De qualquer sorte, em qualquer das situações apontadas acima, o empregador, a fim de se resguardar em caso de eventual acionamento judicial, valendo-se das disposições do artigo 75-E da CLT5 pode instruir os empregados, de maneira expressa e ostensiva, quanto às precauções a tomar a fim de evitar o contágio pela covid-19 – inclusive com a recomendação de vacinação - e o empregado deverá assinar termo de responsabilidade acerca do conhecimento de tais instruções.
O que se tem, portanto, é que o empregador conta com alguns fundamentos para obrigar que seus empregados se vacinem, mas deve agir com cautela, para que não haja risco de alegação de prática que viole as garantias individuais dos empregados ou que constituam ato discriminatório.

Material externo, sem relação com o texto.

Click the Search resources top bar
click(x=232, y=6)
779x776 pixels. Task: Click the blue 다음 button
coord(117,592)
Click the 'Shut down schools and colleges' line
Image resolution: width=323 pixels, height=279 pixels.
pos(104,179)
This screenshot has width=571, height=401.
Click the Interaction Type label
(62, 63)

1 Estabelece regras aplicáveis à análise do nexo de causalidade entre a covid-19 e o trabalho para fins de concessão de benefício previdenciário.
2 Caracteriza a covid-19 como doença ocupacional, quando comprovada que a infecção ocorreu em decorrência das atividades especiais de trabalho e da outras providencias, tal como a menção da patologia no PCMSO, dentre outras.
3 Art. 7º São direitos dos trabalhadores urbanos e rurais, além de outros que visem à melhoria de sua condição social: XXII - redução dos riscos inerentes ao trabalho, por meio de normas de saúde, higiene e segurança;
4 Art. 157 - Cabe às empresas: I - cumprir e fazer cumprir as normas de segurança e medicina do trabalho.
5 Art. 75-E. O empregador deverá instruir os empregados, de maneira expressa e ostensiva, quanto às precauções a tomar a fim de evitar doenças e acidentes de trabalho.
Parágrafo único. O empregado deverá assinar termo de responsabilidade comprometendo-se a seguir as instruções fornecidas pelo empregador.